En un escenario en el que el gobierno de La Libertad Avanza (LLA) buscará avanzar a fondo con la reforma laboral y previsional, el informe subrayó que “la elite corporativa argentina se ha consolidado como un actor central en la gobernabilidad de las reformas estructurales, articulando intereses sectoriales y generales, y ejerciendo influencia mediante el lobby y la visibilidad mediática”. Su intervención, lejos de ser homogénea o permanente, se concentra en coyunturas críticas, funcionando como un termómetro de la relación entre el Gobierno y los actores económicos más influyentes.

 

¿Cuándo hablan y cuándo callan? 

Lejos de intervenir de manera permanente, las corporaciones empresarias eligen cuidadosamente cuándo hacer oír su voz. Según el informe de CITRA, su visibilidad pública aumenta cuando las reformas afectan directamente sus intereses o cuando la coyuntura política exige un posicionamiento explícito a favor de la gestión de turno.

 

Dicha dinámica puede organizarse en tres fases. Una etapa inicial, entre diciembre de 2023 y marzo de 2024, que estuvo marcada por un apoyo rápido y explícito al nuevo gobierno, con pronunciamientos favorables al DNU 70/2023 y a la Ley Bases, especialmente por parte de la UIA y la CAC, que celebraron la “simplificación” normativa y los cambios en materia laboral. La segunda fase, de consolidación legislativa (abril–julio de 2024), concentró la atención en la aprobación de la Ley Bases y el Paquete Fiscal. En ese período se reforzó el respaldo empresario en nombre de la “previsibilidad institucional”, aunque comenzaron a emerger críticas vinculadas a la “falta de profundidad” de algunas reformas. Finalmente, en la fase de implementación (agosto de 2024–octubre de 2025), el foco se desplazó hacia la microeconomía y la presión tributaria subnacional, con pronunciamientos críticos de la ABA y la CAC frente a impuestos provinciales y municipales, y con la SRA insistiendo en la eliminación de las retenciones.

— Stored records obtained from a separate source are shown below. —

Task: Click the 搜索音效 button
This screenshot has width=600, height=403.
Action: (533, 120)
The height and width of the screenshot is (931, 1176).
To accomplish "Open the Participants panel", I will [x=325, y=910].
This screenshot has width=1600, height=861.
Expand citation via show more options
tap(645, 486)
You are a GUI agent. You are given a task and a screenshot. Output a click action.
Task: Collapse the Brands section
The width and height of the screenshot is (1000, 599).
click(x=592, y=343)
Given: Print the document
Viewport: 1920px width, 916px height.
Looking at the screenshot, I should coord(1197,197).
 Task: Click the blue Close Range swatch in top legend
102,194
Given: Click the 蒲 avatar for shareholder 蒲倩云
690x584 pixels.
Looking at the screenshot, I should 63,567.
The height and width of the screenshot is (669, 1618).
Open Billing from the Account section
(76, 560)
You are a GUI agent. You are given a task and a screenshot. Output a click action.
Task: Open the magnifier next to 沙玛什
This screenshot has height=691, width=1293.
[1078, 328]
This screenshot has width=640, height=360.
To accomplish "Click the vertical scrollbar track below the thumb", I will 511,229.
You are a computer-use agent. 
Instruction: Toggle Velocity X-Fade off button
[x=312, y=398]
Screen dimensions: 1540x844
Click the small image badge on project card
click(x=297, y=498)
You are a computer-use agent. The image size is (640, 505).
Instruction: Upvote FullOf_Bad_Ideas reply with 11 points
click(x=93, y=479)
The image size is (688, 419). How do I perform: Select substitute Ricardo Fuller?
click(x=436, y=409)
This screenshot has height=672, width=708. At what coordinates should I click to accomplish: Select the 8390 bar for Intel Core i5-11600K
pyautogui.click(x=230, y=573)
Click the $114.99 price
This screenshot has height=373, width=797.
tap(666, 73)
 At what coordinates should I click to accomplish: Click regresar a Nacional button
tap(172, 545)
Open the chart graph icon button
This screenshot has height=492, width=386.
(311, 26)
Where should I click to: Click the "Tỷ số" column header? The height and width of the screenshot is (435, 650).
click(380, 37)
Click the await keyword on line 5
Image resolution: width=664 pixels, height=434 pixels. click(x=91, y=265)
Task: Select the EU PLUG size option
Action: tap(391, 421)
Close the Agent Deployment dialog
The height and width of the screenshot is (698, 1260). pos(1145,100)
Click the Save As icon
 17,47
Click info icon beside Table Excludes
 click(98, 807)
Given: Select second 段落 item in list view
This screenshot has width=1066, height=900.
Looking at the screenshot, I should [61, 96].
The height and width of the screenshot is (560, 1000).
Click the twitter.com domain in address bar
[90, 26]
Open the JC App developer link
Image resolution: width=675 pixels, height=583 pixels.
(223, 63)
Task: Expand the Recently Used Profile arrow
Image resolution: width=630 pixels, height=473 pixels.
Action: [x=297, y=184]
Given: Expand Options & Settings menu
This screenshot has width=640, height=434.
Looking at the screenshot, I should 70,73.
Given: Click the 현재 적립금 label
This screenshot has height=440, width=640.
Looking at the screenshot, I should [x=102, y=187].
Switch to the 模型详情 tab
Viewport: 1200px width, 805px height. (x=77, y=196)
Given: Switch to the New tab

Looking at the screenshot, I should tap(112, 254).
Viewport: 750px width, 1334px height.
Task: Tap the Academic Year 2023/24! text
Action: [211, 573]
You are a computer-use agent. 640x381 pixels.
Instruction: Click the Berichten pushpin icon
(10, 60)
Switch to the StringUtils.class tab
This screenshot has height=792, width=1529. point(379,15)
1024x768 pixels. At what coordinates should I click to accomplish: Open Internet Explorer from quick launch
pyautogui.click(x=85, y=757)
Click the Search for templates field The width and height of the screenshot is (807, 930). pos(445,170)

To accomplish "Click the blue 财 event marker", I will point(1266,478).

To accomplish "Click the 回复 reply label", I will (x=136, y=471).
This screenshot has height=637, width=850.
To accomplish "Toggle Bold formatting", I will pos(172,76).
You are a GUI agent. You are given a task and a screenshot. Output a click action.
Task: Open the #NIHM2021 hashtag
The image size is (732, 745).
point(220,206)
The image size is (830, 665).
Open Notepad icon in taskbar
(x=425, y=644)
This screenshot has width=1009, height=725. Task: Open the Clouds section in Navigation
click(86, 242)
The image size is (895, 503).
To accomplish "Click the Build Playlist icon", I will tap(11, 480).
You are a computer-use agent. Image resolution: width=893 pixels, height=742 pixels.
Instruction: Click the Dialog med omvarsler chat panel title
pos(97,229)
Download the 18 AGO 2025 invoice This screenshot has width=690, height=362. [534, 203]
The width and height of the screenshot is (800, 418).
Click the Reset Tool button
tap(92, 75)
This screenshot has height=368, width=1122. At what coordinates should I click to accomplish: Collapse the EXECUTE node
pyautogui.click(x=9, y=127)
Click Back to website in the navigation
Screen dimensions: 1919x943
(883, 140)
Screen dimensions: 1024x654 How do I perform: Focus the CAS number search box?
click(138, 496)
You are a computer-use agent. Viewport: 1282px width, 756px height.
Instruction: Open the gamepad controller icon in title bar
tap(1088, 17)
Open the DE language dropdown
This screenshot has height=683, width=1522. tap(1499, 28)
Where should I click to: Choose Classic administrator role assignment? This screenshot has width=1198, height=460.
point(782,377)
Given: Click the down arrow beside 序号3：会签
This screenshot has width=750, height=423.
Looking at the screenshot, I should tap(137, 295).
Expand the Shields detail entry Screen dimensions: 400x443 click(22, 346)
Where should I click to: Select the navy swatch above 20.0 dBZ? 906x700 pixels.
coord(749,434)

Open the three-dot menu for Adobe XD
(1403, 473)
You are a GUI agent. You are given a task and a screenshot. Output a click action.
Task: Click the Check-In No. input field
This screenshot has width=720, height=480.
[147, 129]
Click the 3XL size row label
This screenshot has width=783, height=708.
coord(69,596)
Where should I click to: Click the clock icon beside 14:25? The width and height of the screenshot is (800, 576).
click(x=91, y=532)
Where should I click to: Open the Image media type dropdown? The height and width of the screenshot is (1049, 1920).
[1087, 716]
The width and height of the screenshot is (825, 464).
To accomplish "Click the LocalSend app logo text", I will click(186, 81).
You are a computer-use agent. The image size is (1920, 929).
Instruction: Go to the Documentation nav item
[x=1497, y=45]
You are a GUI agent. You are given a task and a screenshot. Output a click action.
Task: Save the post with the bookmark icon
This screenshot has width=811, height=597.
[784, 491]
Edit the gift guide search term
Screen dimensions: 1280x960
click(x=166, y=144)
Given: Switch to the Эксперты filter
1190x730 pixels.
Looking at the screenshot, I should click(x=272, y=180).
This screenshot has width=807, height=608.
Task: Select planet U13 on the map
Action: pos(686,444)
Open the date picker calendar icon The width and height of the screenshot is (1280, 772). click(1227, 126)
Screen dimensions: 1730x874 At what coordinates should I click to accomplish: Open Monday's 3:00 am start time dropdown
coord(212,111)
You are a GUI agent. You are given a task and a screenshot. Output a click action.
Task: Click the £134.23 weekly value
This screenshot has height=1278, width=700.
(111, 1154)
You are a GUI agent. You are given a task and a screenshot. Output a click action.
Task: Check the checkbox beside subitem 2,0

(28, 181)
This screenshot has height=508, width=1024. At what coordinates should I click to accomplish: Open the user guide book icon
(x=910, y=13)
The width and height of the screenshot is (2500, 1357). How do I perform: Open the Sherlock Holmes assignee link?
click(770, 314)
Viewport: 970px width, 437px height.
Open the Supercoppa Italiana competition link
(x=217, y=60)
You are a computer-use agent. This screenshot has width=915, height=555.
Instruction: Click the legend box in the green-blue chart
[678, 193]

En definitiva, el debate en torno a la reforma laboral, la previsional y la reorganización del Estado expone con claridad el lugar que ocupan los grupos económicos en el esquema de poder actual en la medida en que los principales grupos empresarios acompañan el rumbo general mientras negocian condiciones. En ese juego de respaldos selectivos y exigencias concretas se definen no solo el alcance real de las reformas, sino también el modelo económico que comienza a tomar forma: uno donde las transformaciones avanzan en la medida en que logran alinearse con los intereses del poder económico organizado.